Le requérant soutenait néanmoins que l’interdiction de culture est une atteinte disproportionnée à la liberté d’entreprendre car, expliquait-il, il existe des techniques agronomiques qui permettent d’éviter la contamination non intentionnelle des cultures voisines. Mais là non plus, le tribunal ne retient pas l’argument. En effet, le requérant ne mentionnait pas quelles techniques pourraient être mises en place et, comme le relève le tribunal, il ne semblait pas en avoir prises lui-même sur sa parcelle.

L’opt-out contribue au bon fonctionnement du marché intérieur

L’argument de l’atteinte au bon fonctionnement du marché intérieur causée par la liberté des États membres d’interdire la culture d’OGM sur leur territoire est lui aussi écarté. Le tribunal s’appuie pour ce faire sur les dispositions du Traité sur le fonctionnement de l’Union européenne [3] mais aussi sur un avis du service juridique du Conseil du 5 novembre 2010. Cet avis expliquait que la possibilité offerte aux États membres d’autoriser ou non les cultures transgéniques sur leur territoire «  peut améliorer le processus d’autorisation des OGM et, dans le même temps, garantir la liberté de choix des consommateurs, des agriculteurs et des opérateurs, en offrant une plus grande clarté aux parties prenantes concernant la culture des OGM dans l’Union  ». Le service juridique du Conseil concluait que cette mesure devrait, par conséquent, promouvoir le bon fonctionnement du marché intérieur.

Opt-out et répartition des compétences


En 2015, une modification de la directive 2001/18 encadrant la culture des OGM dans l’Union européenne a permis aux États membres d’interdire la culture sur leur territoire de plantes génétiquement modifiées autorisées au niveau européen (opt-out). Dans l’affaire devant le tribunal administratif régional de Frioul-Vénétie Julienne, le requérant soutenait que cette modification est illégale en ce qu’elle autorise les États membres à légiférer dans une matière que les traités attribuent exclusivement à l’Union européenne. Un argument qui n’a pas convaincu le tribunal. Il rappelle ainsi que la directive relève du domaine de l’agriculture dans lequel l’Union européenne a une compétence partagée et non exclusive. Surtout, le tribunal s’appuie sur le considérant 6 de la directive 2015/412 (qui a modifié la directive 2001/18). Celui-ci énonce que « (l)a culture peut toutefois exiger davantage de flexibilité dans certains cas, car cette question comporte une forte dimension nationale, régionale et locale en raison de son lien avec l’affectation des sols, les structures agricoles locales et la protection ou la préservation des habitats, des écosystèmes et des paysages ». Il s’agit-là, selon le tribunal, d’une observation essentielle.
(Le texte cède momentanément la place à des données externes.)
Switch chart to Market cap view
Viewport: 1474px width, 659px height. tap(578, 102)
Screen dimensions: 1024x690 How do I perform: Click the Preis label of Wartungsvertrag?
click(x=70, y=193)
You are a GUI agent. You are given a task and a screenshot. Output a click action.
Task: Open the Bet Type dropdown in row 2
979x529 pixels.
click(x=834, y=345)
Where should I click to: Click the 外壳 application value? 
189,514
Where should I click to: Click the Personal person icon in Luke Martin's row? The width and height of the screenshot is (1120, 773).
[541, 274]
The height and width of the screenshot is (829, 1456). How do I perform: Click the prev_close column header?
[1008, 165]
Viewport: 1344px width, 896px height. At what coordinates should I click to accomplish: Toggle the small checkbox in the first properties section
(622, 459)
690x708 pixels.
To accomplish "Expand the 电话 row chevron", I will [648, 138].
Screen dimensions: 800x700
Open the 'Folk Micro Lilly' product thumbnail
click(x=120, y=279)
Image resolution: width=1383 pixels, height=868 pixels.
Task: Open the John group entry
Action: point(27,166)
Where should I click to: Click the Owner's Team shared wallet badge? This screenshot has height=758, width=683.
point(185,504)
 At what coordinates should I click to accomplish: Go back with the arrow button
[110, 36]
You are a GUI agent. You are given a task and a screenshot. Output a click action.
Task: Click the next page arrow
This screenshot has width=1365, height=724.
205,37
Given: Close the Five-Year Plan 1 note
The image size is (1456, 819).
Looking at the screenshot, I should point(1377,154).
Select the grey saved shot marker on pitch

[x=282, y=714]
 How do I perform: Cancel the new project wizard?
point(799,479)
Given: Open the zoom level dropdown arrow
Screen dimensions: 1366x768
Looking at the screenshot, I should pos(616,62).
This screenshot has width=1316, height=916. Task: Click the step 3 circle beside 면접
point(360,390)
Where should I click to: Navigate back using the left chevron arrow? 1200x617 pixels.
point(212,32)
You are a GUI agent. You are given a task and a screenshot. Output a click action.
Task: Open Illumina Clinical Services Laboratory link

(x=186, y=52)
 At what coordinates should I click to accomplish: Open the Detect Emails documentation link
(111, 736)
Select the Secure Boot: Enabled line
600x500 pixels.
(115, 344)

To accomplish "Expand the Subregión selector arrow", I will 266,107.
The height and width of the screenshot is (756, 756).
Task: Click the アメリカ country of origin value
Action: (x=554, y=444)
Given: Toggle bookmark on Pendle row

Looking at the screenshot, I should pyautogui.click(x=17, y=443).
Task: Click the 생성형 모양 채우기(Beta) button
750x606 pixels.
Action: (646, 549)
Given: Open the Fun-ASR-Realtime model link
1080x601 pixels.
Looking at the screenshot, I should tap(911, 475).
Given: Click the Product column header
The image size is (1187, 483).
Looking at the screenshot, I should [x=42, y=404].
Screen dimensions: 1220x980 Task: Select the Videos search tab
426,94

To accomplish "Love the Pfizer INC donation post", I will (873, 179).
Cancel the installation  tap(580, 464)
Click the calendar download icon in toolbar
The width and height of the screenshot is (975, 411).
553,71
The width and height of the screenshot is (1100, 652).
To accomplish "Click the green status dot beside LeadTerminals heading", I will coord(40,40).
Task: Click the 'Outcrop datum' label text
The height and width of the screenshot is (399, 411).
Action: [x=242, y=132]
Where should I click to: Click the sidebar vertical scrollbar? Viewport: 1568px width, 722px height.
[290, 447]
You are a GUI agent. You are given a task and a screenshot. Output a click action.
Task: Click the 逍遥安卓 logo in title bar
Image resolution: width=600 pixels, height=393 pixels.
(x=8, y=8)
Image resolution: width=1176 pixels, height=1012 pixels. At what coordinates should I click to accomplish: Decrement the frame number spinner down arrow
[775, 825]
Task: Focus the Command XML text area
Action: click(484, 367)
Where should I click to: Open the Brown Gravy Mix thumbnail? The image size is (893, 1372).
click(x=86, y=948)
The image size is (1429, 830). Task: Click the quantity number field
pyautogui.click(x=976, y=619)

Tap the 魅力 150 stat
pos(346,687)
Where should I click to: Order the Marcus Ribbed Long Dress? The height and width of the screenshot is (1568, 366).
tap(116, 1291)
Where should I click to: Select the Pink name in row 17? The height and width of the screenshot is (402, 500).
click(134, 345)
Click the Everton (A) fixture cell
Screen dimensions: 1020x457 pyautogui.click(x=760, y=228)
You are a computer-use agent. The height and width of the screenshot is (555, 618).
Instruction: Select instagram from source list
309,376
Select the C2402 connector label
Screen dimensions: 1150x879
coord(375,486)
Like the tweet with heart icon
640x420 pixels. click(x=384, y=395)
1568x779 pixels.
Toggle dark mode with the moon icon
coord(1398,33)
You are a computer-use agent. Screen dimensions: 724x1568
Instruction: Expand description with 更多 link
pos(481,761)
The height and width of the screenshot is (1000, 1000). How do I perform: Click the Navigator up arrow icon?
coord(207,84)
L’intervention assurée du ministère de l’Agriculture italien face à la culture illégale du maïs transgénique MON 810 tranche avec son inaction face à la culture illégale des OGM obtenus par les nouvelles techniques de modification génétique, pourtant eux aussi soumis à la réglementation OGM comme l’a clairement indiqué la Cour de justice de l’Union européenne en 2018 [4]. Une inaction dénoncée par les organisations italiennes d’agricultures paysannes et biologiques devant le Parlement européen [5]. Mais le Gouvernement italien souhaite réglementer différemment OGM transgéniques et nouveaux OGM [6]

[2Tribunale Amministrativo Regionale per il Friuli Venezia Giulia (Sezione Prima), 25 juillet 2022, no. 334.

[3L’article 36 du Traité sur le fonctionnement de l’Union européenne (TFUE), qui dispose que l’interdiction des restrictions quantitatives et les mesures d’effet équivalent posée aux articles 34 et 35 du Traité « ne font pas obstacle aux interdictions ou restrictions d’importation, d’exportation ou de transit, justifiées par des raisons de moralité publique, d’ordre public, de sécurité publique, de protection de la santé et de la vie des personnes et des animaux ou de préservation des végétaux, de protection des trésors nationaux ayant une valeur artistique, historique ou archéologique ou de protection de la propriété industrielle et commerciale. Toutefois, ces interdictions ou restrictions ne doivent constituer ni un moyen de discrimination arbitraire ni une restriction déguisée dans le commerce entre les États membres ».